L’école de Freud nous reprocherait certainement de nous être contentés de la seule observation d’avoir réduit au minimum nos interprétations personnelles et de n’avoir pas poussé plus loin la recherche de l’histoire des tics et de leur origine. C’est qu’en France, avertis par l’aventure de l’hystérie, nous avons appris à nous méfier de l’intervention trop intime du médecin, surtout dans cette catégorie de troubles mentaux. Certaines malades nous ont ainsi réclamé d’elles-mêmes l’épreuve de la psycho-analyse, contant sans aucune pudeur des rêves érotiques où le médecin jouait une large part. Nous avons éliminé d’emblée ces femmes, véritables exhibitionnistes de leur fond mental, dont le cas n’est pas exceptionnel.
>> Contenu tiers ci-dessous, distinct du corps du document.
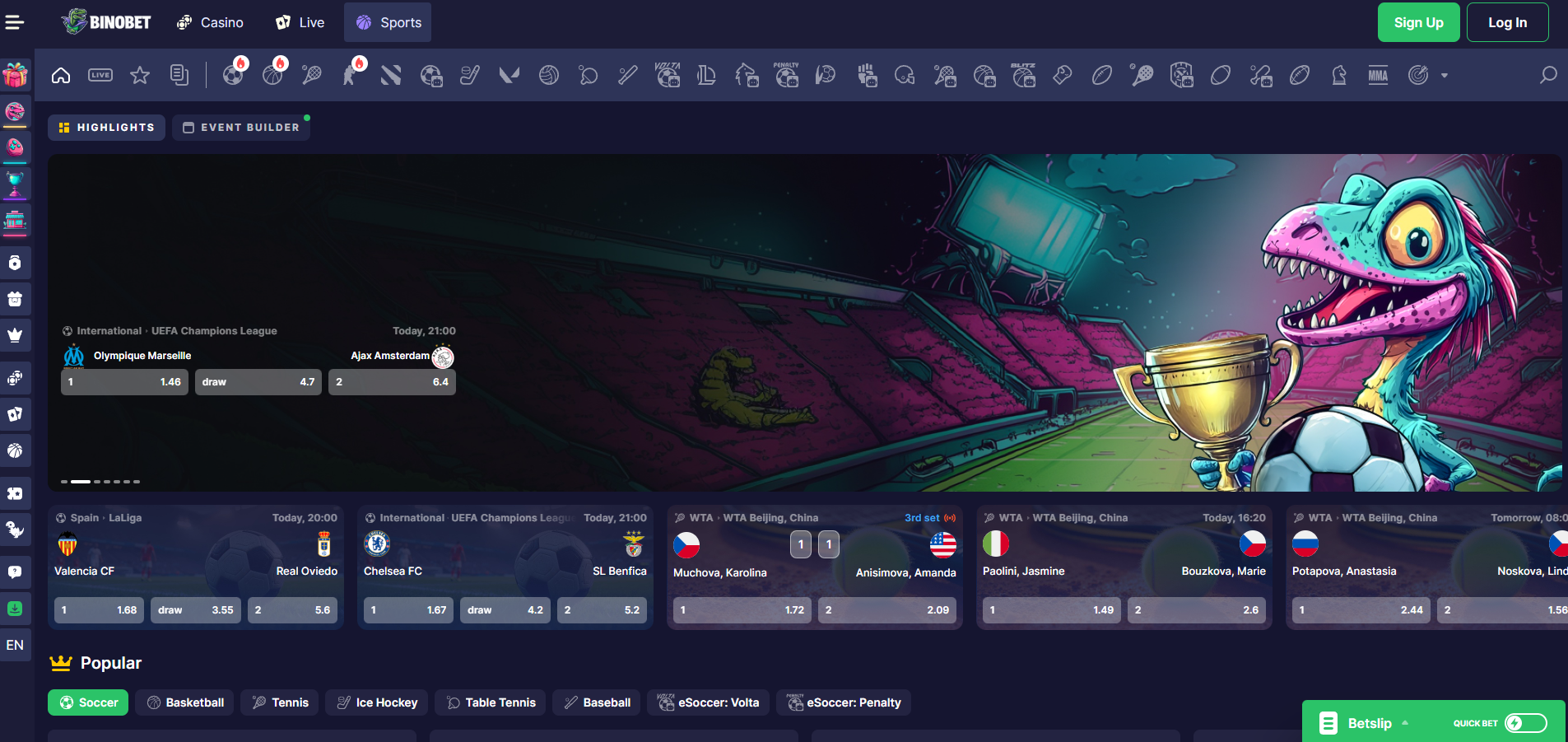Select the MMA sport icon
This screenshot has height=742, width=1568.
pyautogui.click(x=1378, y=76)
Pourtant, tel qu’il est, cet essai de psycho-analyse est intéressant’ et montre bien toute l’importance des recherches de l’école de Freud. D’autres observations sont peut-être moins riches en symboles, mais aboutissent aux mêmes conclusions, c’est-à-dire à prouver le rôle considérable de l’instinct sexuel dans l’évolution des psychoses. Mais est-ce là vraiment la cause déterminante de celles-ci ? Notre éducation organiciste s’insurge contre cette conception : les progrès de la technique ont permis de déceler des lésions anatomiques dans des affections pour lesquelles jusqu’ici le microscope ne nous avait rien appris ; il est certain que l’ère de ces découvertes n’est pas close.
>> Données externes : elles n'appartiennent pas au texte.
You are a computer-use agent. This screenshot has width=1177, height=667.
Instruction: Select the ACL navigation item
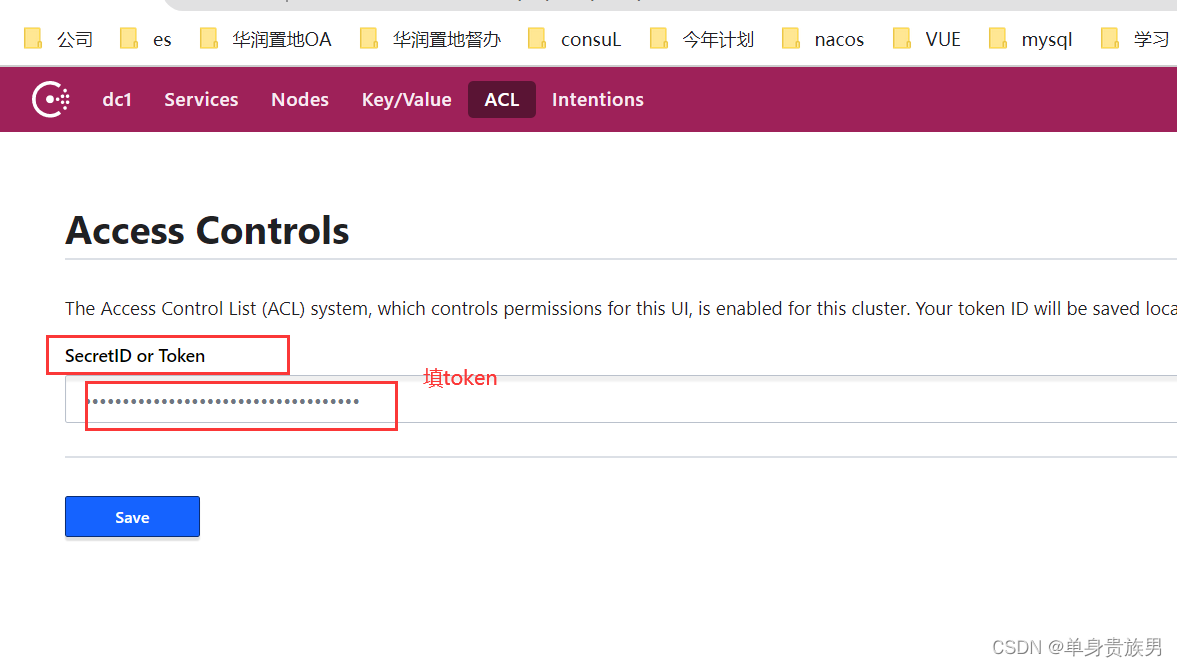[501, 99]
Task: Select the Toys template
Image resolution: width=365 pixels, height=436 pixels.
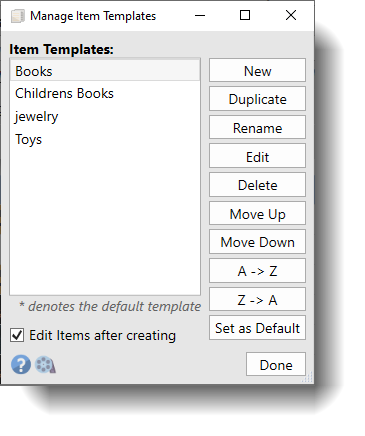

Mais avant la lésion, expression morphologique du trouble, n’y-a-t-il pas une modification dynamique en rapport avec le refoulement de l’instinct sexuel, et qui, échappant encore aux méthodes actuelles d’investigation histologique, se traduit par la tendance aux obsessions, aux phobies et aux tics sur le fond d’aboulie classique ? Seules les hypothèses peuvent répondre et alors il est permis de réserver son opinion, malgré la séduction des doctrines et l’ingéniosité des systèmes. D’ailleurs, nous ne croyons pas qu’il y ait un très grand intérêt à recourir à ceux-ci, dont l’importance pratique nous échappe.
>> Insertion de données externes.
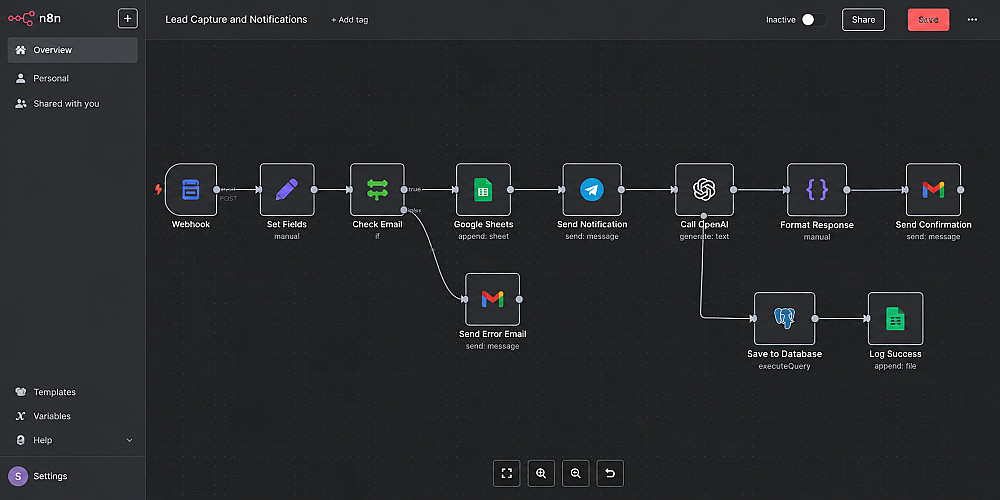This screenshot has width=1000, height=500.
Task: Open the Save to Database Postgres node
Action: coord(784,318)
L’expérience confirme, pour nous, l’opinion de MM. Régis et Hesnard qui considèrent la psychothérapie de l’École de Vienne comme l’une des meilleures, parce qu’elle permet une connaissance très complète du malade. Mais lorsque les recherches sont parvenues à leur fin et ont tiré du conscient, pour le malade et pour nous, l’histoire complète des troubles, la guérison ne survient pas pour cela. C’est qu’elle est la résultante d’action. nombreuses et complexes, les unes physiques, les autres morales. Ces dernières mêmes sont multiples comme nos instincts, avant tout, égoïstes. Aussi Freud a-t-il insisté tout particulièrement sur [p. 1259, colonne 1] la crainte de la lutte pour la vie qui fut souvent un obstacle à ses cures. Peu importe au fond qu’elle soit en relation ou non avec la « Libido », chez nos malades d’asiles elle est constante et il faut s’attaquer à  elle comme si elle était isolée. Pour le maître qui ne  perd pas de vue tous les détails de la doctrine, cela n’a pas grande importance, mais n’y-a-t-il pas un danger pour les élèves à grouper les malades sous une seule étiquette, d’autant que l’on a toujours tendance à resserrer les diagnostics et comme à recueillir dans un miroir concave une image déformée des multiples aspects d’un psychopathe ?

Notes

(1) FREUD et BLEULER par le Dr I. ERMAKOV, assistant de la clinique psychiatrique de l’Université de Moscou, in Arch. neurol., août 1913, p. 92.

(2) D’où peut-être les nombreux rêves d’église et de chapelle, qui perdraient, en partie, leur sens érotique.